My sanitiser/cleanser (VWP) says that I need to leave it submersed for at least 5-10 minutes. Is this the case for it?

I've seen in a few videos people just swirl the sanitiser around the fermenting vessel and I was wondering if I could just do the same. In the videos they usually use star stan or similar.

Sanitiser Instructions

4 Answers 4


Before I write my answer, let me say that I'm not sure what's available in the UK. Here in the US, many of us use a product called StarSan, a no rinse sanitizer. However, you can't sanitize a surface until you've removed all of the organic material from in, so many brewers use a product with the brand name "OxyClean" - the generic version works as well - to do that actual cleaning. After things like fermenters are clean of detritus, we'll sanitize with StarSan. It's very quick and easy and works well.

  • 1
    Also, the instructions on this VWP product conclude with rinsing with water. Which may jeopardize the sanitary surface if done incorrectly.
    – brewchez
    Commented Feb 2, 2016 at 14:32
  • @brewchez that is interesting. I've not used it. It does say it's a sterilizer not sanitizer, maybe a rinse still leaves enough residual product to dilute and still act as a sterilizer. I would still feel better giving a full rinse and then starsan after. If challenged they would probably fall back on the instructions of "clean cold water" claiming clean should be sterile. Commented Feb 3, 2016 at 17:15

Note that this product is both a cleaner and sterilizer. The contact times on the label seem to be more directed at cleaning so it's difficult to figure how much time is required for sterilization of a surface that is already clean. Lacking any better information, you must trust the manufacturer's instructions.

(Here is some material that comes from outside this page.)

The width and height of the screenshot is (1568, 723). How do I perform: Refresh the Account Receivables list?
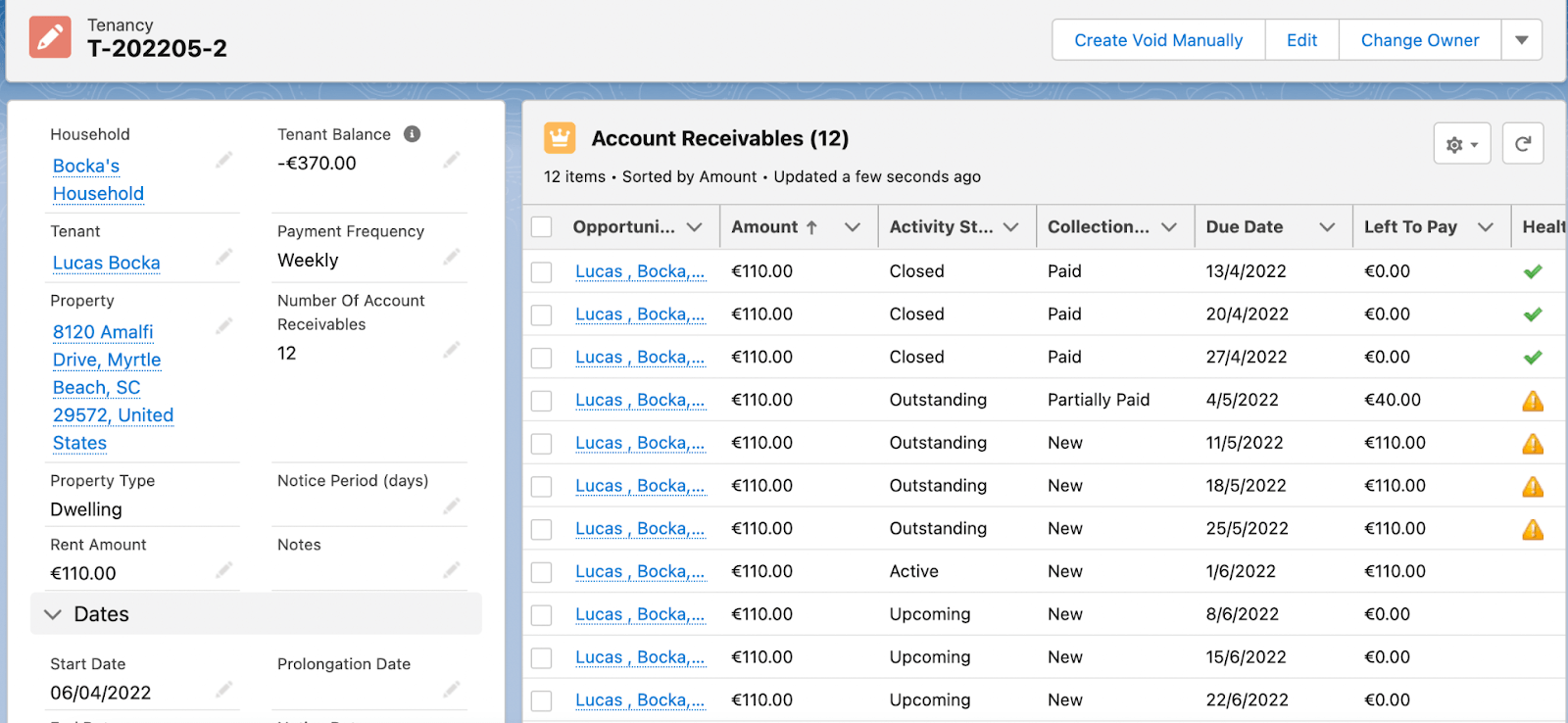[x=1523, y=144]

The sanitizer that you see people swishing about is indeed Star San. It contains a surfactant so it coats the surface, which allows for proper contact time without total immersion. The official recommended contact time for Star San is two minutes, but Jon Herskovits of Five Star Chemicals has said on the Brew Strong podcast that 30 seconds is sufficient.


I would always recommend following the labeled instructions.

Most sanitizers work by oxidizing or rupturing the cell walls of microbes. This doesn't happen instantly.


A lot depends on how clean your equipment is when you store and how clean the storing environment is. I often will just give something a spritz of star-san if I know it was kept clean and closed up in storage, because I have an all-indoor environment. If I kept my equipment in the garage, I would always use full submersion and full contact time.

what's more of your time, the 10 minutes to wait for sanitization, or the 10 minutes spend pouring bottle after infected bottle down the drain?